Ice Cream Dreams
I attended a talk by a behavior analyst the other evening, trying to learn more about what makes people tick when it comes to food. So many of my clients despair of not having enough “willpower” to change unhealthy eating habits or to start incorporating physical activity into their weight-loss plans, and I sometimes wish I had a degree in psychology as well as in nutrition.
The behavior analyst admitted her own conflicted relationship with food, stemming from behaviors she learned – or didn’t learn – as a child. For example, as a kid, her dessert intake was strictly monitored and limited by her parents, and when she went off to college and could choose her own foods, she began bingeing on sweets.
I found this a really compelling story. What habits learned in childhood trip up our well-intentioned efforts as adults to follow a healthy diet? What emotions are stirred up when we think of a particular food?

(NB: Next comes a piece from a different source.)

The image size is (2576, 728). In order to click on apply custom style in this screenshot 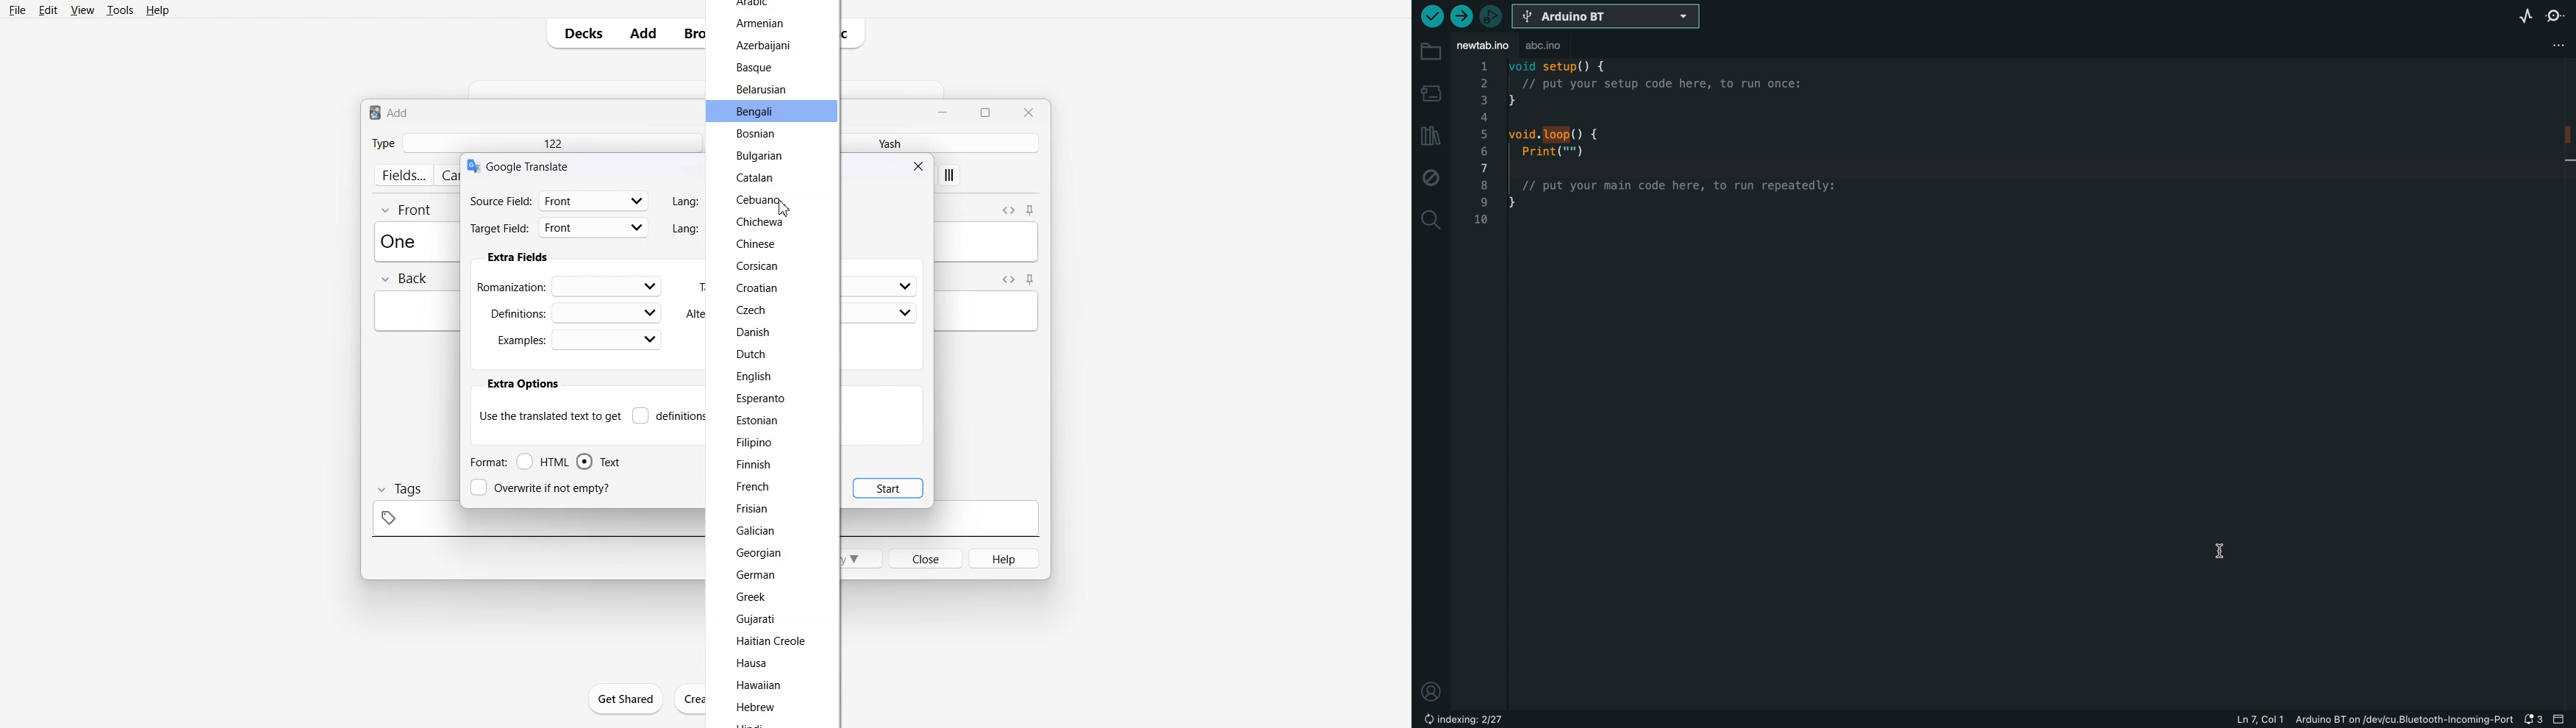, I will do `click(950, 176)`.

For example, I’ve talked here about my own guilty pleasure – ice cream. My memories of this treat when I was little are very happy – they’re all about hopping in the car with my family and driving hither and yon to find just the kind of ice cream we wanted that night. For cones, it was Pittsburgh’s iconic Isaly’s, home of the skyscraper cone – I still remember everyone’s favorite flavor; mine was butter pecan. For sundaes, our place was Bishop’s, and the memory of butterscotch melting vanilla soft serve still lingers.

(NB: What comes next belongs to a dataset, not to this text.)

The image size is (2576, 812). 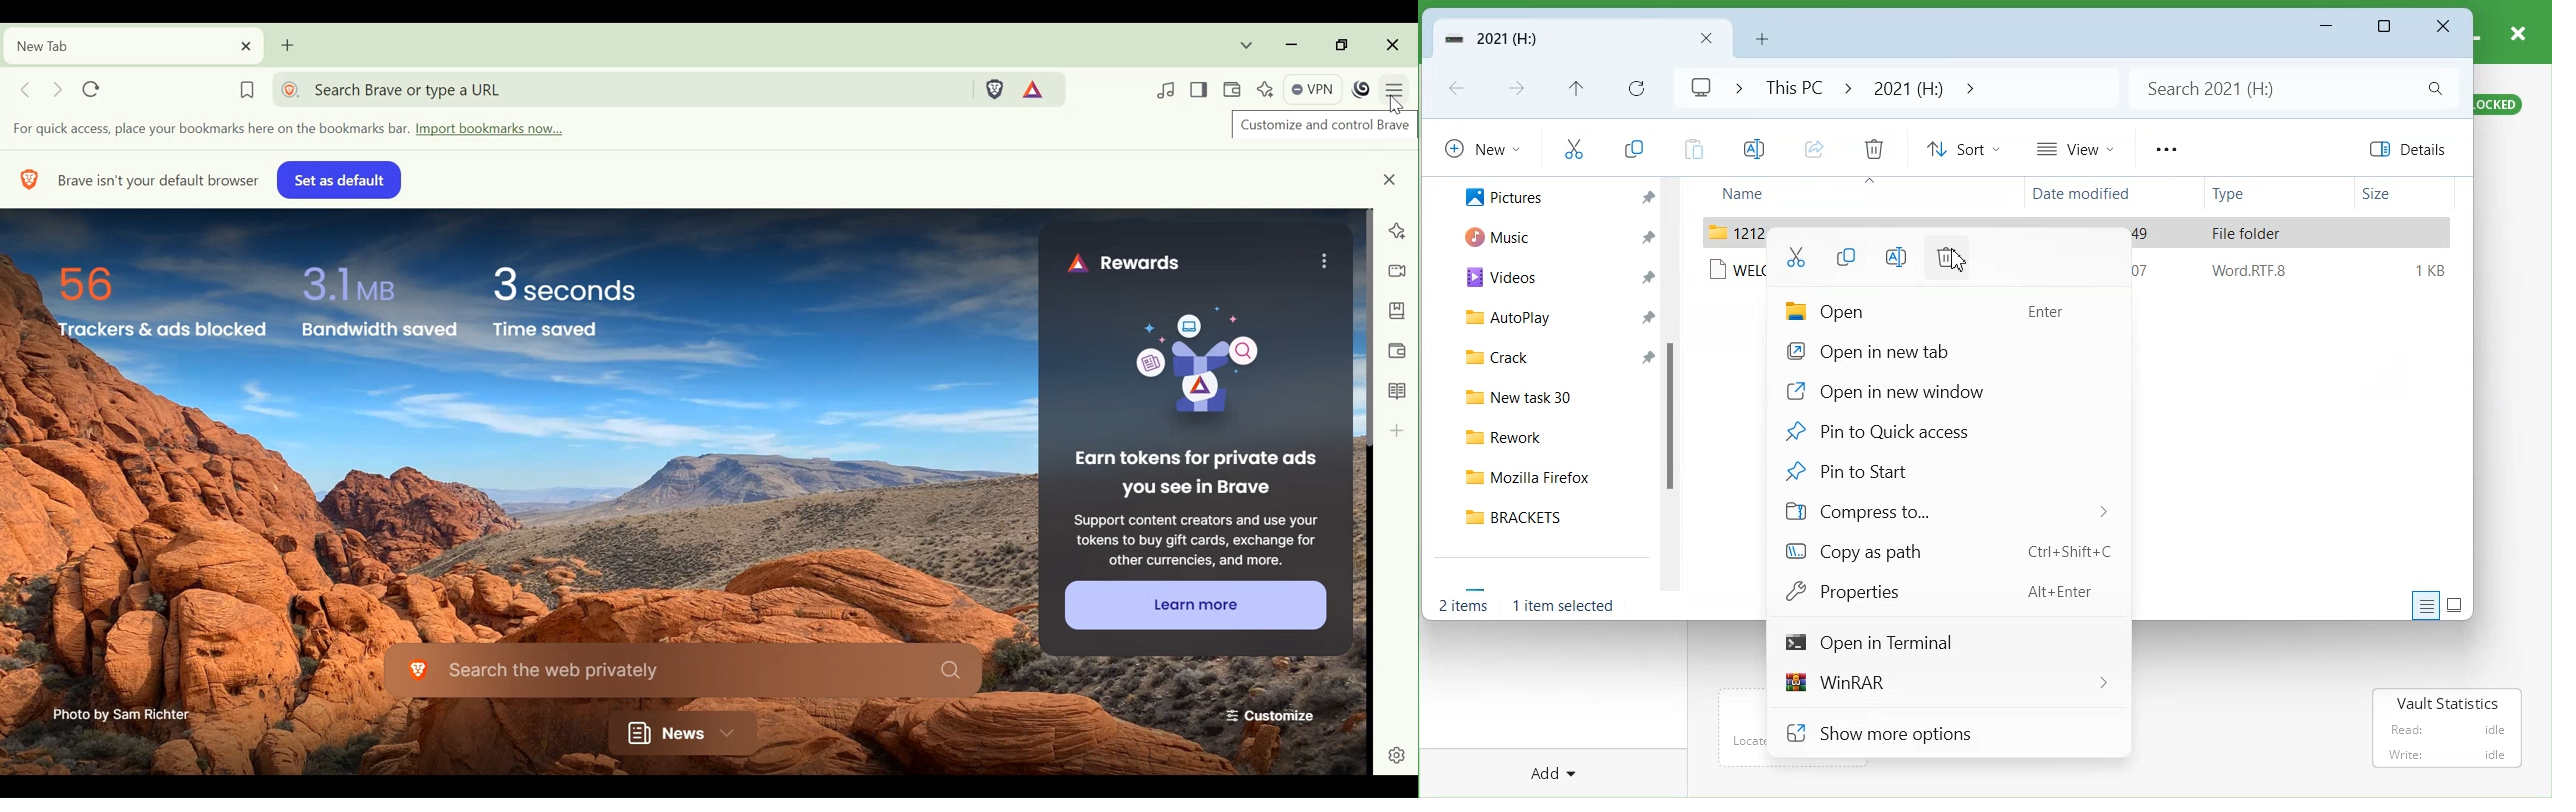 What do you see at coordinates (2429, 268) in the screenshot?
I see `1KB` at bounding box center [2429, 268].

Sure, the ice cream was great. But when I really stop and think about it, what I’m remembering was the social, family time of these jaunts. Everybody in the car was happy; I was on summer vacation; it was the evening, and my dad wasn’t working late at his second job. These were purely joyful moments. Then again, I have similar great memories of playing card games with my family.
So, hypothetically, what if when I start craving ice cream, I could pull together a family game instead? What if I could do something else that would engender similar happy feelings?
You see what I’m getting at. When you start craving a certain food, could you stop and look at what your emotions are at that moment? Are you really hungry, or are you lonely, sad or bored? If you’re lonely, could you call a friend or sibling instead? If you’re sad, could you take a brisk walk and get your dopamine levels up? If you’re bored, could you occupy yourself with a favorite activity, like reading or gardening, or maybe even planning a future trip? Could you remember a technique that worked for you in the past to pull you out of your funk?
Your memories are powerful things. Use them to your advantage.